--- Start of Data for this exercise ---
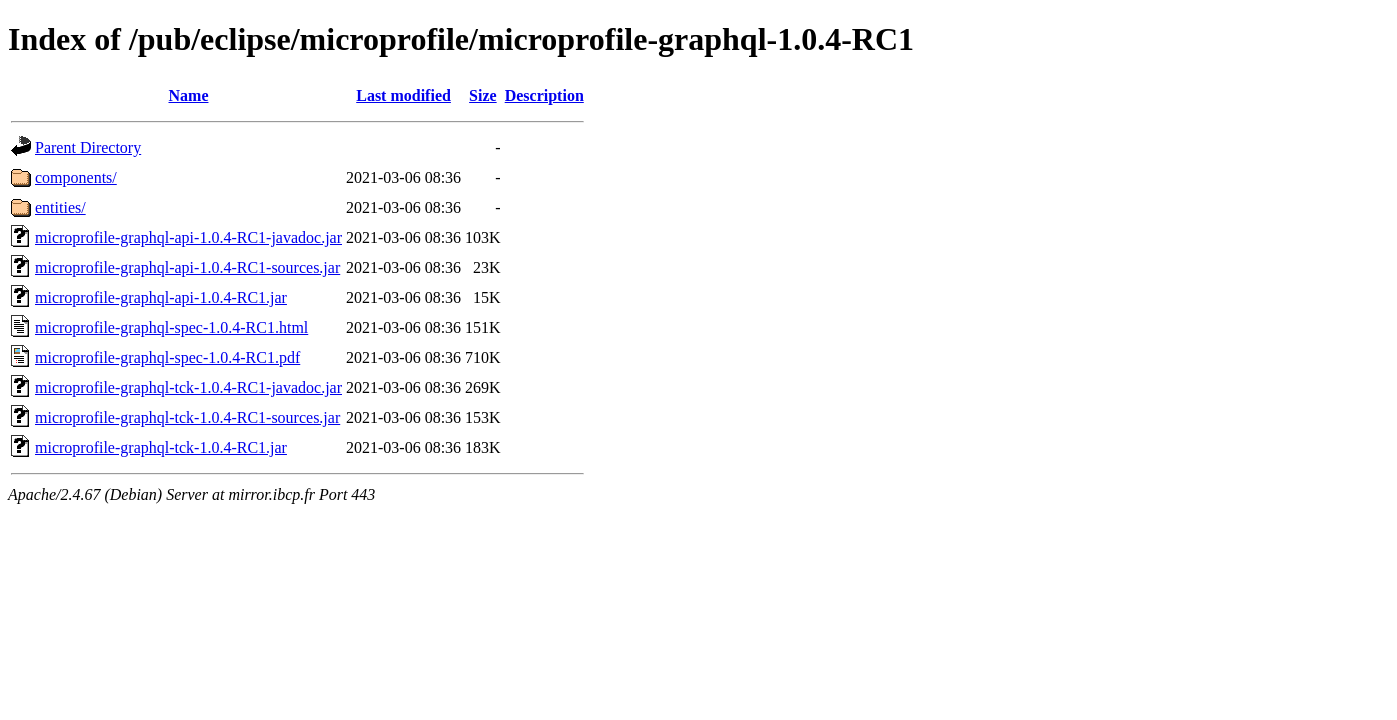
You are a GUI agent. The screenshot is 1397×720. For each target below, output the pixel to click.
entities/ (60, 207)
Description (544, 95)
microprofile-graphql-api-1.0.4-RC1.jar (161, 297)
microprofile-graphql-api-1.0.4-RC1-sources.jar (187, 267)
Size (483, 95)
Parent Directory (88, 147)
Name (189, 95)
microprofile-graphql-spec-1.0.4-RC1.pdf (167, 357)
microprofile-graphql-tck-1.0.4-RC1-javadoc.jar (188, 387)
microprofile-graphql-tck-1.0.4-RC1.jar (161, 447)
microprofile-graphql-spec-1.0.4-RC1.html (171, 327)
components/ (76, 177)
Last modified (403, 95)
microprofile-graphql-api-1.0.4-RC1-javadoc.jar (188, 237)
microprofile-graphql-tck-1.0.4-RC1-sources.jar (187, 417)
--- End of Data for this exercise ---
Substitute "source" for "sources" in the rows starting at the line that contains "microprofile-graphql-api-1.0.4-RC1-javadoc.jar (188, 237)" and running through the last row, and give only those rows with the rest left as is.

| Solution for this problem |
microprofile-graphql-api-1.0.4-RC1-javadoc.jar (188, 237)
microprofile-graphql-tck-1.0.4-RC1-source.jar (187, 417)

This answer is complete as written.